OBJECTIVE
Return every line of the records below verbatim, omitting the pictures.

DATASET ENTRIES
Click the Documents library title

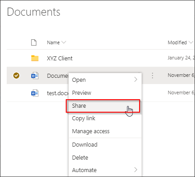click(34, 12)
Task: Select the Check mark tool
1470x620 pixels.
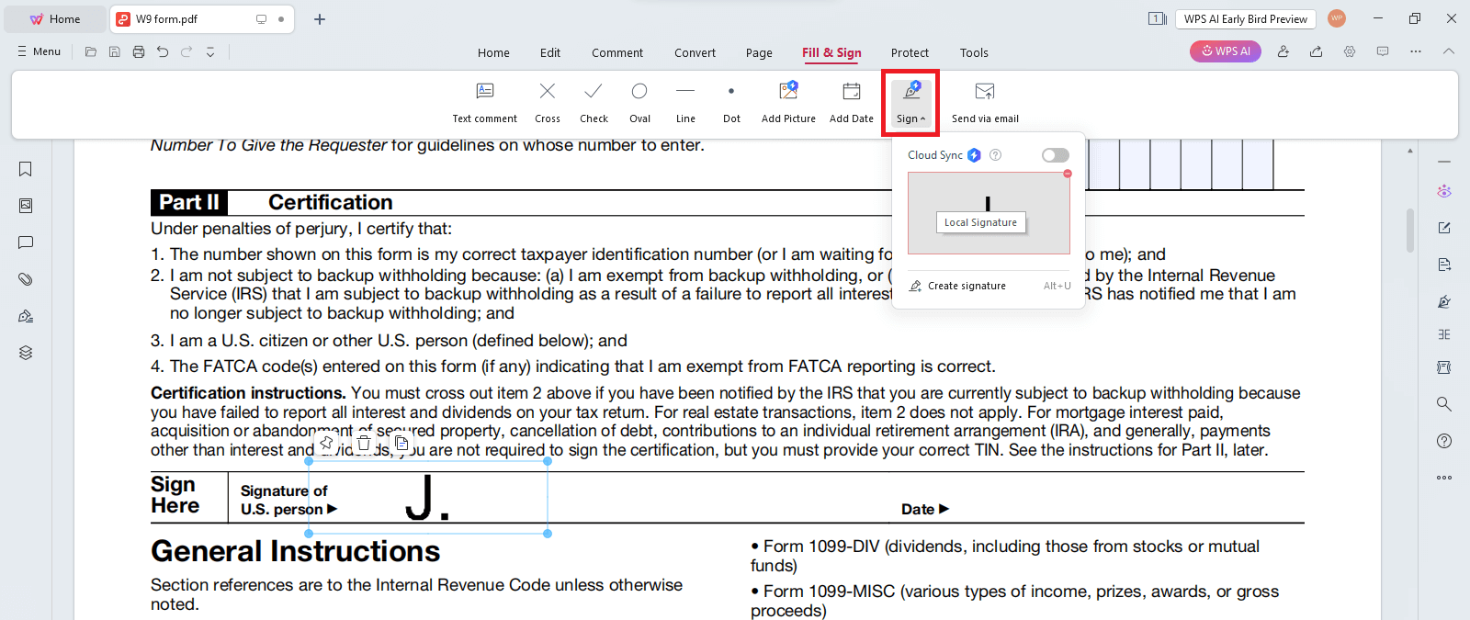Action: coord(594,101)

CORRECT OUTPUT
Click the Documents library title

click(34, 12)
Task: Select the Check mark tool
1470x620 pixels.
Action: coord(594,101)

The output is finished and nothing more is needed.